SSH Keys 101

If you have a centralized server where you manage many remote servers on you will most likely want to setup ssh keys so that you would not have to type in your password everytime.

ssh comes with many utilities to generate handle and manage keys. this article will talk mainly about ssh-keygen, ssh-agent, ssh-copy-id, and ssh-add.

Lets say you want to generate your keys you will issue ssh-keygen which will default to rsa or you can specify dsa by typing ssh-keygen -t dsa. It will prompt you for a passphrase to use. You will always want to select a passphase so that it adds added security into your environment. Normally I select a long sentence that is easy for me to remember. Once the key is generated it will create a .ssh directory in your home directory. It will also create id_rsa and id_rsa.pub.

id_rsa is your local keys and id_rsa.pub is what will need to be copied out to your remote servers.

You can manually copy out your id_rsa.pub to remote servers using scp or even ssh and copy and paste however ssh provides a nice utility called ssh-copy-id which automatically copys and sets ownership and permissions correctly for your ssh key. I will talk about this further down after setting up our passphrases.

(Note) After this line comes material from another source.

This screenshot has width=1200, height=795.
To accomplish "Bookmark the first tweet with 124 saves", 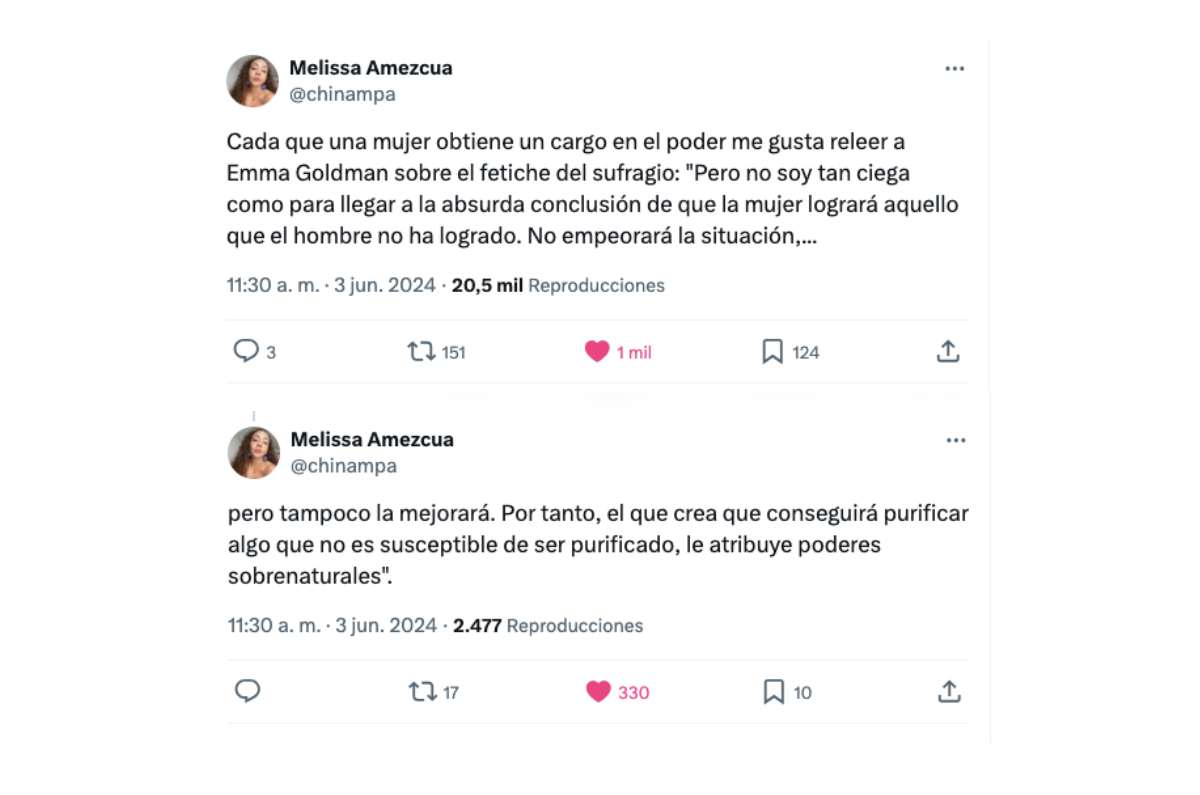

So your ssh key is associated with a passphrase so that everytime you try to ssh using your keys it will prompt you for your passphrase. This almost makes the whole ssh-key useless since you wanted an automated method of sshing to a server without being prompted. this is where ssh-agent and ssh-add comes into play. I use bash for my shell and I’ve added the following to my .bash_profile so that ssh-agent runs when I log in

if [ -z "$SSH_AUTH_SOCK" -a -x "$SSHAGENT" ]; then
trap "kill $SSH_AGENT_PID" 0

This will run your ssh-agent everytime you log into your management server. Once logged in you will want to add your passphrase so that it will be “cached” so that you wouldn’t be prompted for your passphrase everytime you try to ssh to a remote server. To do this you will use the ssh-add command

$ ssh-add
Enter passphrase for /home/user/.ssh/id_rsa: ((your passphrase))
Identity added: /home/user/.ssh/id_rsa

now when you ssh to your remote servers you will not be prompted for your passphrase for the duration of your current session.

So far we’ve created our ssh keys and setup our ssh-agent and added a way not to be prompted for our passphrases everytime we use ssh. Now to copy over our keys.
You can easily scp or ssh and copy and pasting your keys to remote servers but why not use a tool that came with ssh ? its called ssh-copy-id and we can copy over our keys as :

ssh-copy-id -i ~/.ssh/id_rsa.pub user@remotehost

I usually have a long list of servers that I want to export my keys so I have a text file of the servers and run it against a loop with the ssh-copy-id command to send it out to all of the remote hosts. During the ssh-copy-id you will be prompted for your password since the key is not out there yet however once ssh-copy-id is complete it will copy your id_rsa.pub as authorized_keys and setup correct ownership and permissions. If your copying your keys to another user id on the remote host it will not only copy it but append to it so that it wouldn’t overwrite others keys.